Analysing speech interruptions can help create more human-like AI chatbots

Robots talking to eachother and interrupting eachother

Data scientists at Imperial have developed an audio dataset of speech interruptions to enhance chatbots and gain insights into human linguistics.

In a new study, published in Data, Mr Daniel Doyle from Imperial’s Department of Computing and Dr Ovidiu Serban from the Data Science Institute explored the notoriously ambiguous area of human speech interruptions. Daniel carried out this research as part of his MSc studies in the Department of Computing.

As defined in their study, an interruption is an instance where an interrupting party intentionally attempts to take over a turn of the conversation from an interruptee and in, doing so, creates an overlap in speech.

Until now, there has been a lack of publicly available audio datasets specifically for studying interruptions, which has made it difficult for researchers to develop effective models.

Through identifying and manually annotating over 500 interruptions from a recording of a group meeting, the pair of researchers were able to build a comprehensive dataset that includes both audio files and transcripts.

This work not only contributes to the field of computational linguistics but also opens new avenues for improving chatbot interactions by enabling computer models to better recognise and respond to interruptions in real-time, thereby creating more natural conversational experiences.

A new audio dataset

Audio-based datasets are historically lacking due to the complexities in transcribing speech, a lack of high-quality data and limited access to resources.

Yet audio datasets are important for a variety of reasons; from improving machine learning models and chatbot interactions, to advancing research in communication and human interaction.

In particular, previous methods for detecting interruptions in conversations were either based on artificial data or were slow and inefficient. Previous techniques took a long time to analyse speech, which made it difficult to quickly identify interruptions during a conversation.

To address these challenges and to compensate for the lack of publicly-available data on speech interruptions, the team at Imperial created a new dataset for interruption classification using the Group Affect and Performance (GAP) dataset curated from the University of the Fraser Valley in Canada.

The GAP dataset and consists of 28 group meetings, totalling 252 minutes of conversational audio. The nature of these discussions welcomed frequent interruptions which made the setup of the GAP dataset ideal for creating a new dataset for interruption classification.

From this broader dataset, the researchers extracted 200 manually annotated interruptions from a total of 355 overlapping utterances, categorizing them into true and false interruptions.

True and false interruptions

The dataset created by Mr Doyle and Dr Serban helps in creating chatbots capable of distinguishing between interruptions, backchannels, and background noise and categorising overlapping speech into two classes: true interruptions and false interruptions.

False interruptions refer to overlapping speech that does not constitute as genuine interruptions.

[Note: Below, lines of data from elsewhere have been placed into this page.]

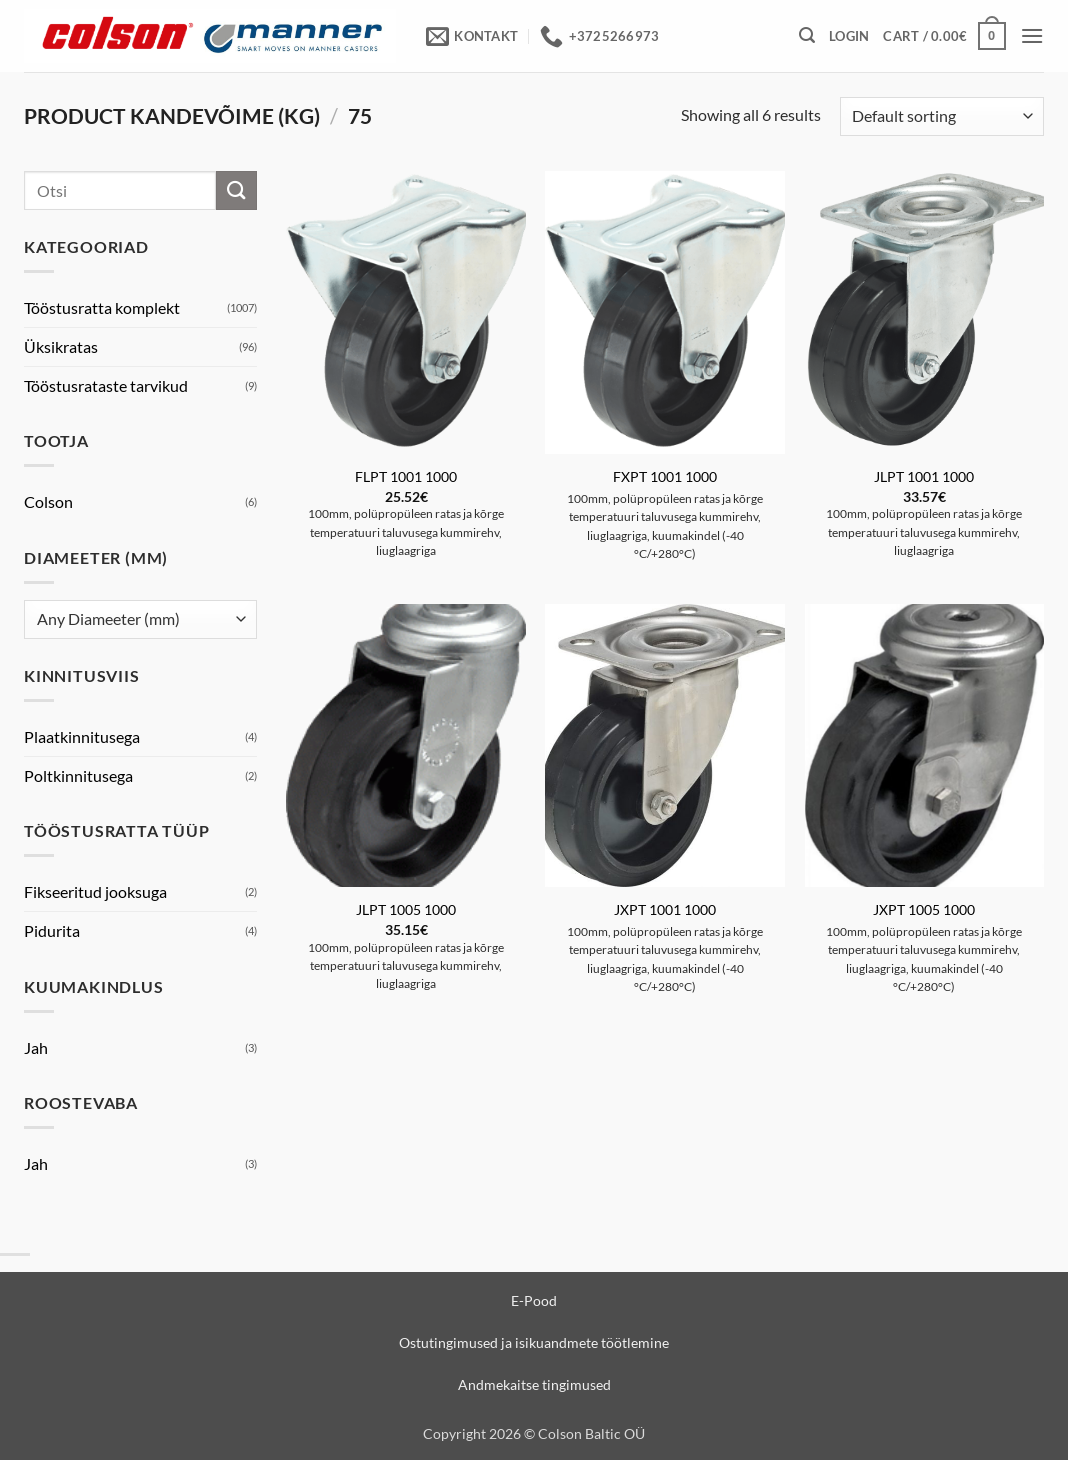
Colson (48, 501)
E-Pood (534, 1300)
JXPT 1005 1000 (924, 909)
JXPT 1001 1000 (665, 909)
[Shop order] (942, 116)
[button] (807, 35)
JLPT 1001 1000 (924, 476)
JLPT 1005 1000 (406, 909)
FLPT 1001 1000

These may include backchannel responses where the listener is engaging without attempting to take over the conversation.

Backchannels, which include affirmations like "agreed" or "mhmm," are responses from listeners that do not interrupt the speaker. By accurately identifying these distinctions, the dataset allows for more natural pauses in conversation, leading to interactions that feel more human-like.

“By publishing this new dataset, we are starting to democratise the research opportunities in human-computer interaction and human activity recognition in a field that has always been restricted to large tech companies working on voice assistants and voice models. This is the first openly available and, hopefully, not the last dataset to support this research area.” Dr Ovidiu Serban Research Fellow, Data Science Institute

Whereas true interruptions are instances where a speaker intentionally takes over the conversation, creating an overlap in speech with the current speaker. These interruptions are characterised by the intent to dominate the conversation or change the topic, often leading to a disruption in the flow of dialogue.

According to Dr Serban, “By focusing on the intention behind the interruptions and distinguishing them between ‘true’ and ‘false’, we were able to provide a precise definition for an interruption – something that was previously difficult to clearly define.”

He added: “By publishing this new dataset, we are starting to democratise the research opportunities in human-computer interaction and human activity recognition in a field that has always been restricted to large tech companies working on voice assistants and voice models. This is the first openly available and, hopefully, not the last dataset to support this research area.”.

‘Interruption Audio & Transcript: Derived from Group Affect and Performance Dataset’ by Doyle and Serban, published on 31 August 2024 in Data.